There's rarely a day where I don't listen to a podcast or watch a YouTube video. While many people suggested thick books on game writing and narrative, some of the most useful resources were podcasts and YouTube channels. For me, the information was more accessible and easy to navigate and was updated more frequently.
In this post, I've listed my personal podcast and YouTube favorites that have informed my work as a game writer and narrative designer. Some of these are specific to the craft itself, and some discuss the industry more broadly. Either way, all of these resources have informed my day-to-day work.
If you haven't heard of Script Lock and you want to be a game writer, narrative designer – stop what you're doing and listen to Script Lock.
Each regular episode typically features two game writers or narrative designers in an interview-style format.
Max and Nick Folkman, currently of Insomniac Games, have been working on Script Lock since 2015, so there's a generous backlog of episodes to get lost in. I've been stymied by a narrative problem more than once, only to find that another game writer gave advice on this podcast that spoke to my concern.
I can't think of another podcast more specific to game writing and narrative design than this one.
The AIAS Game Maker's Notebook is one of my favorite podcasts for multiple reasons. Made by the Academy of Interactive Arts and Sciences (the same organization that hosts the D.I.C.E. Summit and the D.I.C.E. Awards), they have the ability to pull interviews from voices that often feel difficult to access despite their clear influence on the industry. The interviews are typically one-on-one between the interviewer and the guest, making it feel personal and honest, given that every episode is about 40 minutes to an hour long.
What I love about this podcast is the range it covers. Many interviews are done with game directors on well-known franchises and IPs we know and love, but many episodes speak with composers, narrative directors, and publisher voices that have a large impact. It's nice to hear from these voices about the broad struggles and triumphs a project faces from beginning to end or considerations in publishing games that are unique and often go unconsidered.
No Clip is both a YouTube channel and podcast headed by Danny O'Dwyer.

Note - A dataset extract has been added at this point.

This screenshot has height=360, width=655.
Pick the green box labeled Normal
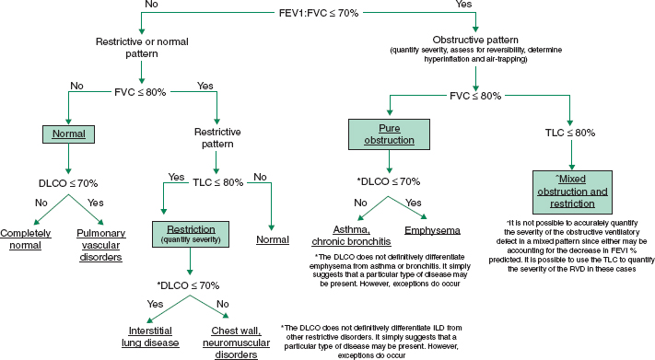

The YouTube channel is dedicated to long-form documentaries about game studios and their projects. The podcast is a companion channel that features developer interviews.
I appreciate No Clip because it gives a broad overview of what working on a specific project was like and considers the more minute aspects of specific disciplines.

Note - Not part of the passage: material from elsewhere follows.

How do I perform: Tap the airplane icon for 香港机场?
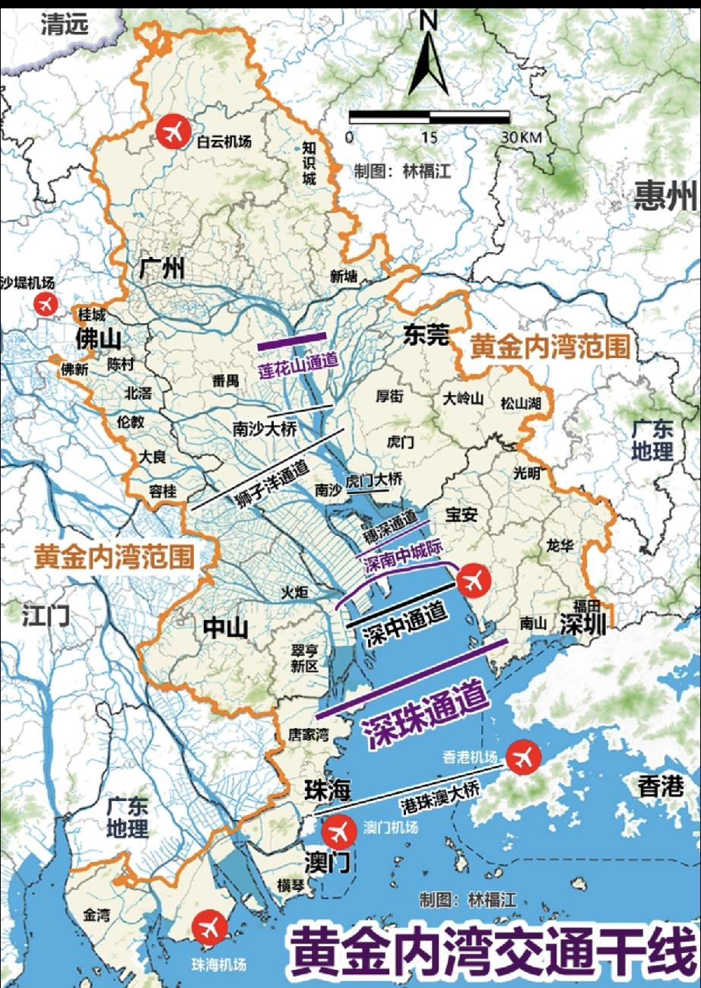(522, 756)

Occasionally, the podcasts feature episodes specific to game writing and narrative design, such as this episode on writing characters in the Outer Worlds or this interview with devs about the broad design and narrative of Ghost of Tsushima.

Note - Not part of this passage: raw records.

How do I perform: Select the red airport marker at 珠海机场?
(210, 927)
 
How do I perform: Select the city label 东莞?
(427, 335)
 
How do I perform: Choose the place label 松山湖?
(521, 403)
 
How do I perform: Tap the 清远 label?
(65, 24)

The Game Maker's Toolkit is another YouTube channel that does deep-dive analyses on video games. The channel is run by Mark Brown, a games journalist who does a superb job of looking into the design philosophy and implications behind games and how they're made. His commentary is always thoughtful and holistic.
There are plenty of episodes specific to narrative in games, like the one about Monolith's Nemesis System or how level design can tell a story.
If you want to hear advice on narrative and game writing straight from the horse's mouth, it is impossible to ignore the Game Developer's Conference. GDC is a yearly professional conference in San Francisco, CA, that discusses the craft of video games. Game developers worldwide gather to exchange insight and information, make pitches, and network. Developers deliver prepared talks about game development, which are recorded and compiled into something called the GDC Vault, a library of talks going back several years. Be warned that full access to the GDC Vault is very expensive, sitting at $550/person and physical attendance at the conference even more so. However, the GDC YouTube channel posts many of the best talks for free and there's more than enough material to keep anyone occupied. They specifically have dozens of talks on narrative uploaded on a playlist.
There are many other podcasts and YouTube channels that I didn't put on this list that I listen to and love. This list does evolve, and I would encourage you to delve in and discover other channels and voices.